Asas persidangan terbuka untuk umum ini berlaku untuk semua jenis pengadilan, kecuali ditentukan lain oleh undang-undang. Asas tersebut ditegaskan dalam Undang-Undang Nomor 48 Tahun 2009 tentang Kekuasaan Kehakiman.


(1) Semua sidang pemeriksaan pengadilan adalah terbuka untuk umum, kecuali undang-undang menentukan lain.

(2) Putusan pengadilan hanya sah dan mempunyai kekuatan hukum apabila diucapkan dalam sidang terbuka untuk umum.

(3) Tidak dipenuhinya ketentuan sebagaimana dimaksud pada ayat (1) dan ayat (2) mengakibatkan putusan batal demi hukum.


Selain dalam UU Kekuasaan Kehakiman, asas tersebut juga diatur dalam UU Mahkamah Konstitusi Pasal 40 ayat (1) menjelaskan bahwa sidang MK terbuka untuk umum, kecuali rapat permusyawaratan hakim.


Independen dan Imparsial

Independen artinya tidak dapat diintervensi atau terlepas dari cabang kekuasaan lain atau kepentingan apapun.
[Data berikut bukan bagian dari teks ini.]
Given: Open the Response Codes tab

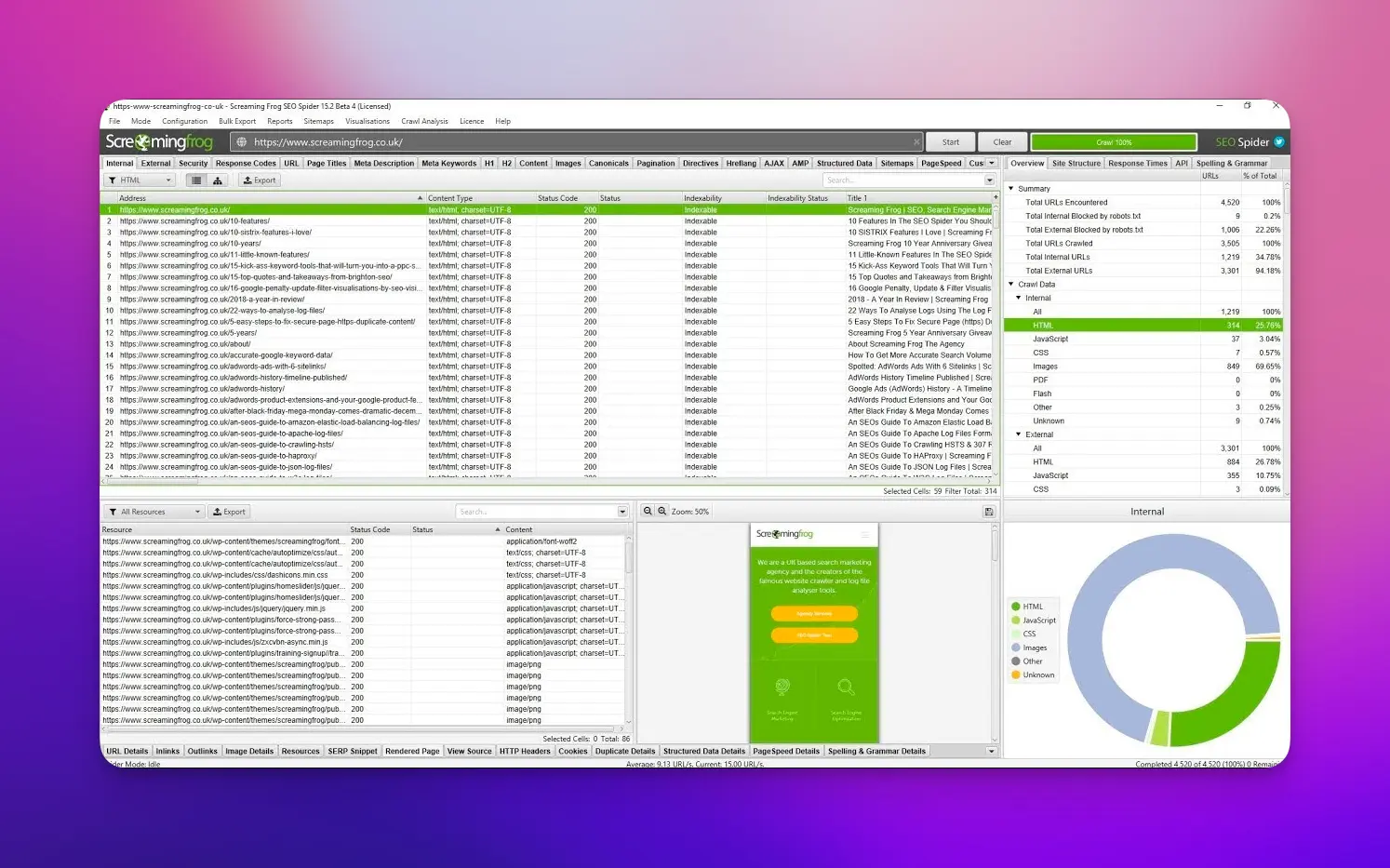Looking at the screenshot, I should (246, 164).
Kemudian, imparsial artinya tidak memihak kepada salah satu pihak yang berperkara. 


Asas tersebut ditegaskan dalam Pasal 2 Undang-Undang Mahkamah Konstitusi, yang menjelaskan bahwa Mahkamah Konstitusi merupakan salah satu lembaga negara yang melakukan kekuasaan kehakiman yang merdeka untuk menyelenggarakan peradilan guna menegakkan hukum dan keadilan.


Peradilan Dilaksanakan secara Cepat, Sederhana, dan Biaya Ringan

Asas ini ditujukan untuk mewujudkan proses peradilan dan keadilan yang dapat diakses oleh seluruh lapisan masyarakat. 
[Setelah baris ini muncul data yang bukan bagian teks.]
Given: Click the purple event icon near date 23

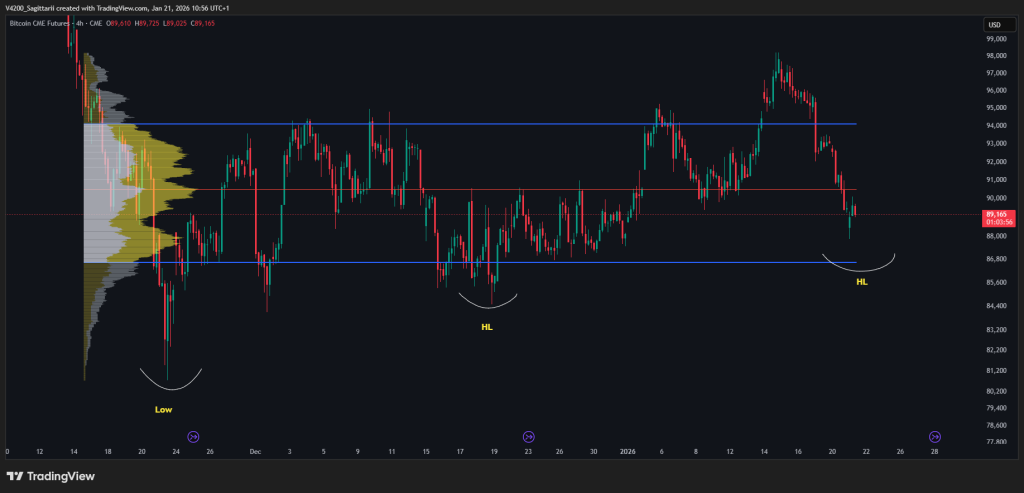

A. Cepat adalah penanganan perkara dapat diselesaikan dalam waktu yang singkat, tidak memakan waktu yang lama, tidak bertele-tele.

B. Sederhana adalah pemeriksaan dan penyelesaian perkara dilakukan dengan cara efisien dan efektif. 
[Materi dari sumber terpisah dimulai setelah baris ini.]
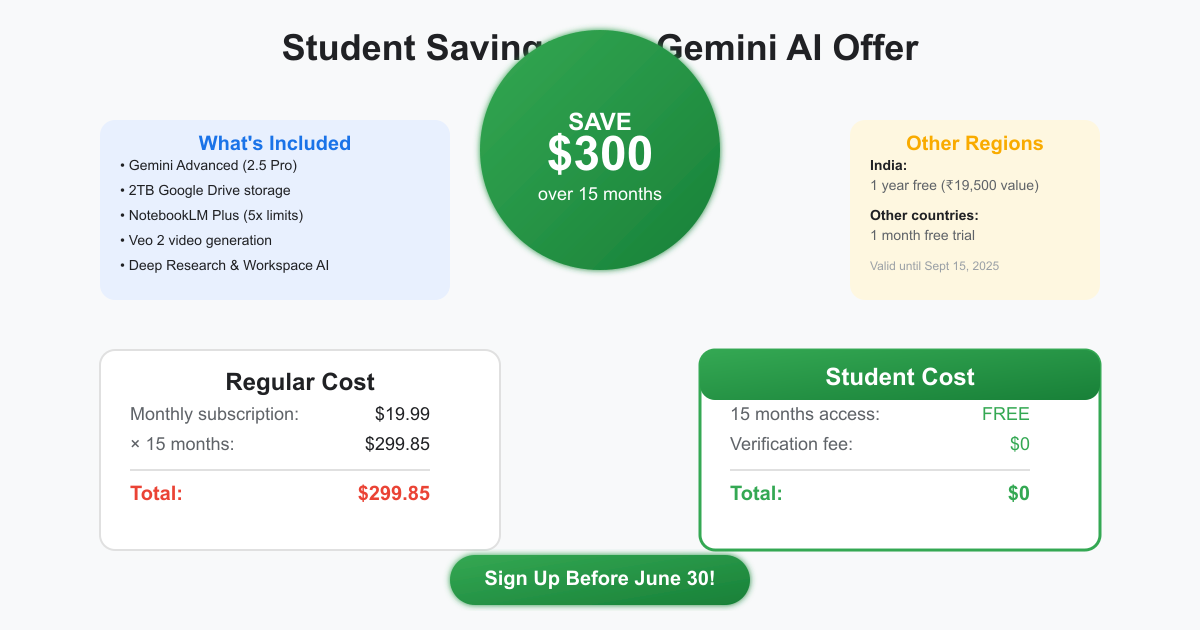Click the × 15 months row label
The image size is (1200, 630).
[182, 444]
C. Biaya ringan adalah biaya perkara yang dapat dijangkau oleh masyarakat.


Asas tersebut ditegaskan dalam Pasal 2 ayat (4) Undang-Undang Kekuasaan Kehakiman, yang menjelaskan bahwa Peradilan dilakukan dengan sederhana, cepat, dan berbiaya ringan.


Hakim Bersifat Aktif dalam Persidangan

Maruarar Siahaan menyebut “hakim pasif dan juga aktif dalam proses persidangan”. Hakim pasif dalam arti tidak mencari-cari perkara atau hakim tidak akan memeriksa, mengadili, dan memutus sesuatu sebelum disampaikan oleh pemohon ke pengadilan, namun saat suatu perkara sudah masuk ke pengadilan, hakim dapat bertindak pasif atau aktif tergantung jenis kepentingannya. 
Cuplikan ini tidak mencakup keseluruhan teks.